WORK ORDER: Give back every entry, exactly as written.

Stored data entries:

--- START ---

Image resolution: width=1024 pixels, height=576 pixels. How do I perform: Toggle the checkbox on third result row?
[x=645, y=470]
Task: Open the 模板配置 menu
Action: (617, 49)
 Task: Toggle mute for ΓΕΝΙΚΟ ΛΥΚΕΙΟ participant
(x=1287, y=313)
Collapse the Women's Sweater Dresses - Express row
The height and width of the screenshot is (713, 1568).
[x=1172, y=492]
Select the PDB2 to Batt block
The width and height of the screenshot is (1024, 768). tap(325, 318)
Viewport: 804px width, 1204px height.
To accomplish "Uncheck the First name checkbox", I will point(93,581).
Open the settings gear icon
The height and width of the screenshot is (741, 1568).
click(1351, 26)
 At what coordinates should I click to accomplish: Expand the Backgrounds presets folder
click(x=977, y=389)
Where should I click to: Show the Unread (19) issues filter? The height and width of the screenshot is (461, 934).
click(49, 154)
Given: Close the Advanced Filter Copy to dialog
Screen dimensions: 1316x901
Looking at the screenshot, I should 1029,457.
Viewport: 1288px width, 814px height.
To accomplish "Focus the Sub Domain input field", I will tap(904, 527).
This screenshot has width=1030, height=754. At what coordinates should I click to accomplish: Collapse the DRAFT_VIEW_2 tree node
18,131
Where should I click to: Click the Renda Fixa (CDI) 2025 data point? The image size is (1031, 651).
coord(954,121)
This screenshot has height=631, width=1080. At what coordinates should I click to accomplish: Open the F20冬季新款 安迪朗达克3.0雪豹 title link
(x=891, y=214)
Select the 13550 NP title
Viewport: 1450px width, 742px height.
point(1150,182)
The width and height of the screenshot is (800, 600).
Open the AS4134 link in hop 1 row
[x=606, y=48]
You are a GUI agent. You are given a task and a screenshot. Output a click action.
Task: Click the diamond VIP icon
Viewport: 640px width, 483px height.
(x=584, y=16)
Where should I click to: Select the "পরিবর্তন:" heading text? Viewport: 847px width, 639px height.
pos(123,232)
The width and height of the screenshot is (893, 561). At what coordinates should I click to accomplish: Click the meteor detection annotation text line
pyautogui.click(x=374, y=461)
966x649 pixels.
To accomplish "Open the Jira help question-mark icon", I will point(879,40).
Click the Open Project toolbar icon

--- END ---

SOLUTION FOR THIS TASK:
Image resolution: width=1024 pixels, height=576 pixels. How do I perform: Toggle the checkbox on third result row?
[x=645, y=470]
Task: Open the 模板配置 menu
Action: (617, 49)
 Task: Toggle mute for ΓΕΝΙΚΟ ΛΥΚΕΙΟ participant
(x=1287, y=313)
Collapse the Women's Sweater Dresses - Express row
The height and width of the screenshot is (713, 1568).
[x=1172, y=492]
Select the PDB2 to Batt block
The width and height of the screenshot is (1024, 768). tap(325, 318)
Viewport: 804px width, 1204px height.
To accomplish "Uncheck the First name checkbox", I will point(93,581).
Open the settings gear icon
The height and width of the screenshot is (741, 1568).
click(1351, 26)
 At what coordinates should I click to accomplish: Expand the Backgrounds presets folder
click(x=977, y=389)
Where should I click to: Show the Unread (19) issues filter? The height and width of the screenshot is (461, 934).
click(49, 154)
Given: Close the Advanced Filter Copy to dialog
Screen dimensions: 1316x901
Looking at the screenshot, I should 1029,457.
Viewport: 1288px width, 814px height.
To accomplish "Focus the Sub Domain input field", I will tap(904, 527).
This screenshot has width=1030, height=754. At what coordinates should I click to accomplish: Collapse the DRAFT_VIEW_2 tree node
18,131
Where should I click to: Click the Renda Fixa (CDI) 2025 data point? The image size is (1031, 651).
coord(954,121)
This screenshot has height=631, width=1080. At what coordinates should I click to accomplish: Open the F20冬季新款 安迪朗达克3.0雪豹 title link
(x=891, y=214)
Select the 13550 NP title
Viewport: 1450px width, 742px height.
point(1150,182)
The width and height of the screenshot is (800, 600).
Open the AS4134 link in hop 1 row
[x=606, y=48]
You are a GUI agent. You are given a task and a screenshot. Output a click action.
Task: Click the diamond VIP icon
Viewport: 640px width, 483px height.
(x=584, y=16)
Where should I click to: Select the "পরিবর্তন:" heading text? Viewport: 847px width, 639px height.
pos(123,232)
The width and height of the screenshot is (893, 561). At what coordinates should I click to accomplish: Click the meteor detection annotation text line
pyautogui.click(x=374, y=461)
966x649 pixels.
To accomplish "Open the Jira help question-mark icon", I will point(879,40).
Click the Open Project toolbar icon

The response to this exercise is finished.